▸ **Data for this exercise**
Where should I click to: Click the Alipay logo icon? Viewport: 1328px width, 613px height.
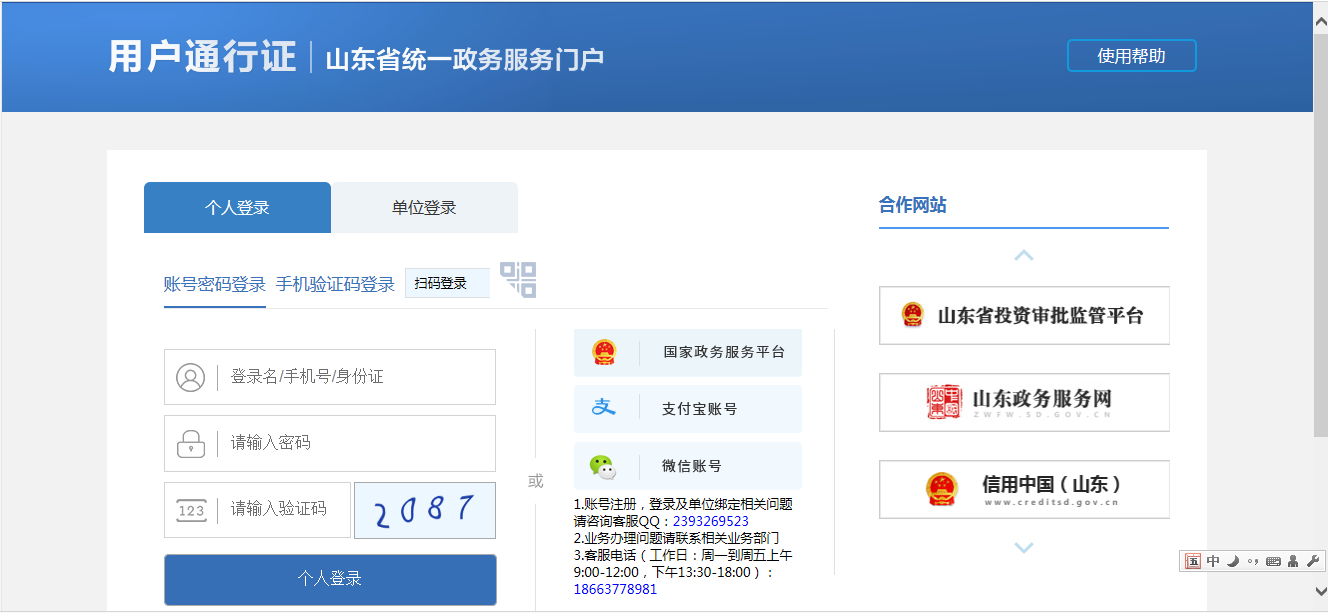tap(603, 408)
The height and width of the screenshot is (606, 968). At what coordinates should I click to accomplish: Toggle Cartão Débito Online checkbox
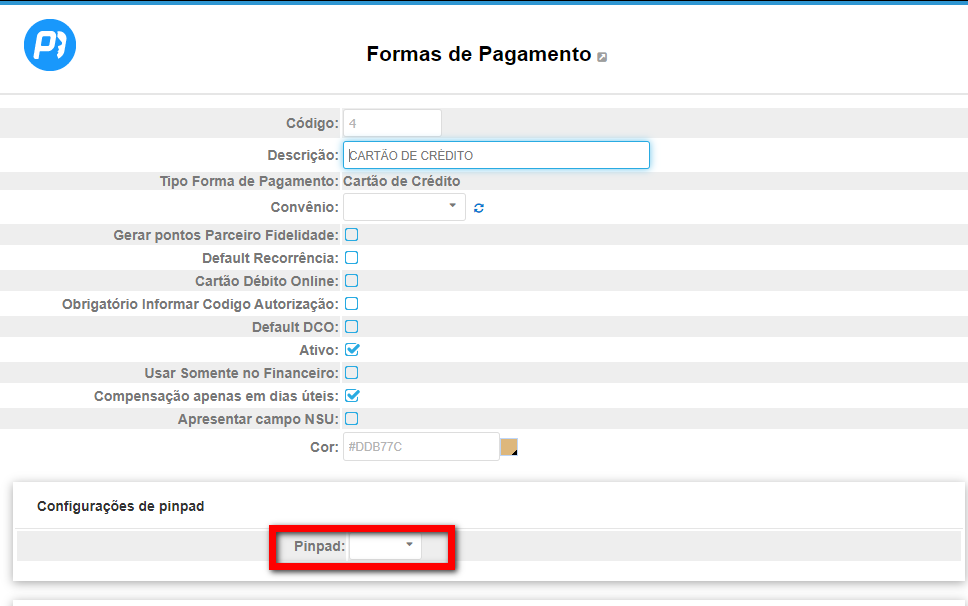point(351,281)
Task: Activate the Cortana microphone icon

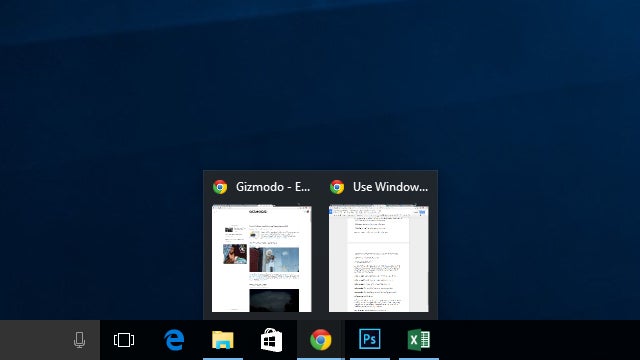Action: tap(80, 340)
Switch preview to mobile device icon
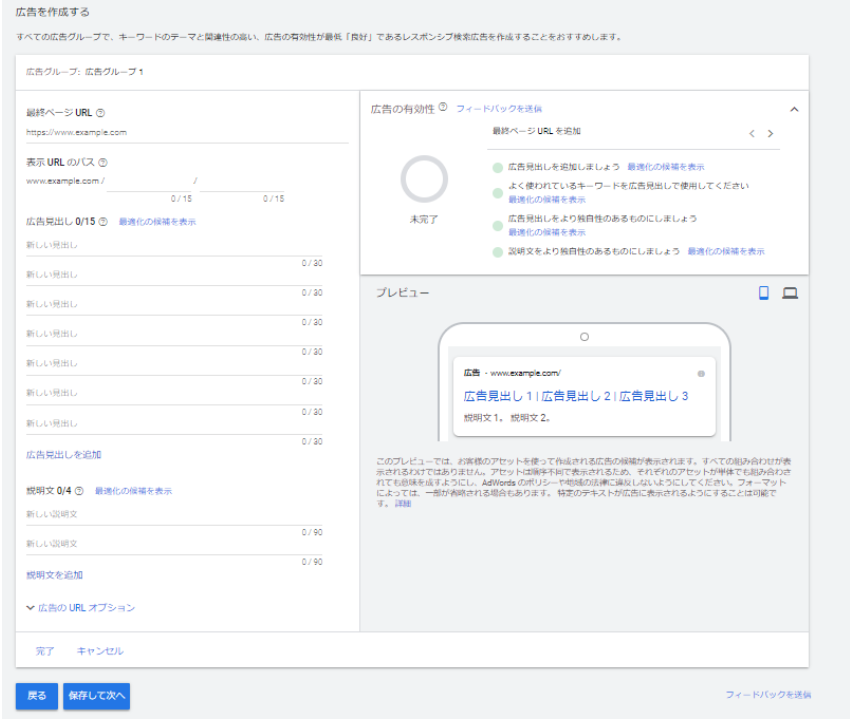 (764, 293)
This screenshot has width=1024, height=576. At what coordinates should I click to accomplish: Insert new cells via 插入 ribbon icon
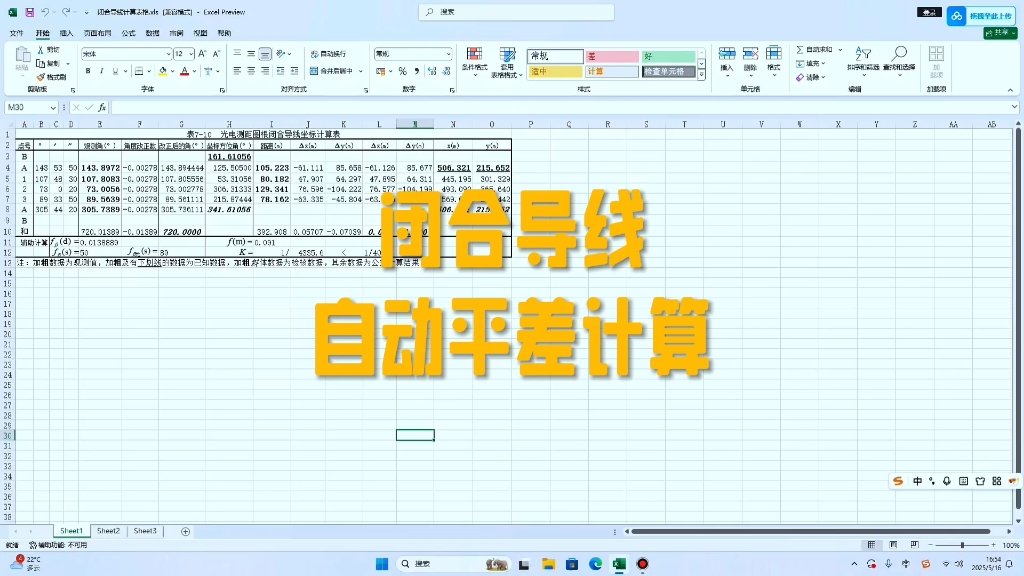728,58
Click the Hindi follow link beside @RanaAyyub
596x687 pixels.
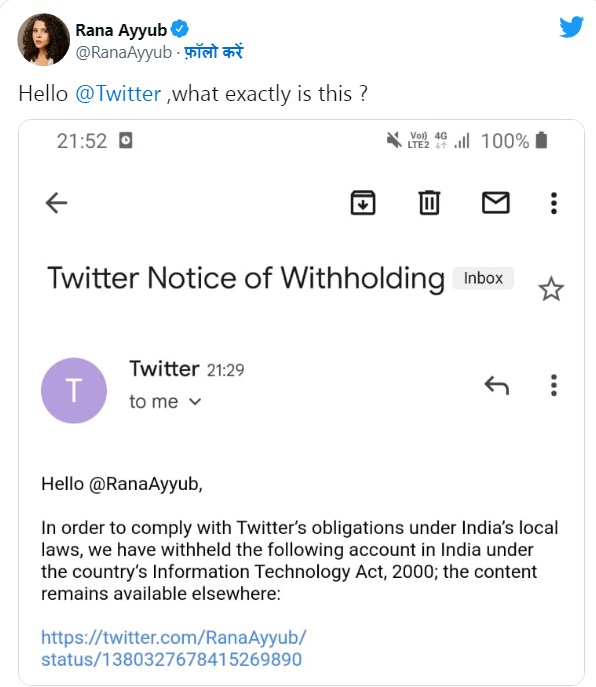tap(213, 53)
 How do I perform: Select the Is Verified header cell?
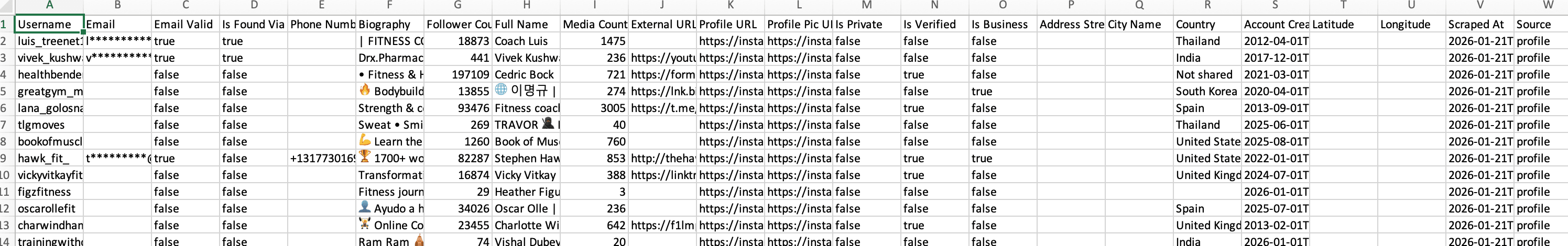point(934,25)
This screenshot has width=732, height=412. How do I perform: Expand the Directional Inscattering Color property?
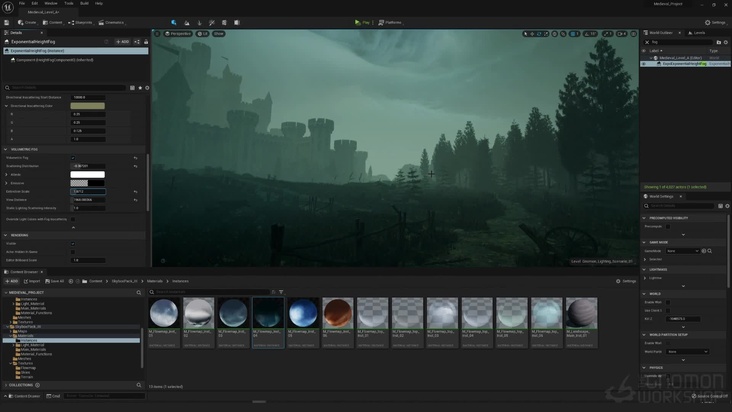(x=5, y=106)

▸ **Exercise prompt**
All that the answer may contain is the exact text of the lines from the one with "Click the Hindi follow link beside @RanaAyyub" through the last line of the material, pictures excluded.

▸ **Solution**
Click the Hindi follow link beside @RanaAyyub
596x687 pixels.
tap(213, 53)
 How do I perform: Select the Is Verified header cell?
point(934,25)
This screenshot has width=732, height=412. How do I perform: Expand the Directional Inscattering Color property?
(x=5, y=106)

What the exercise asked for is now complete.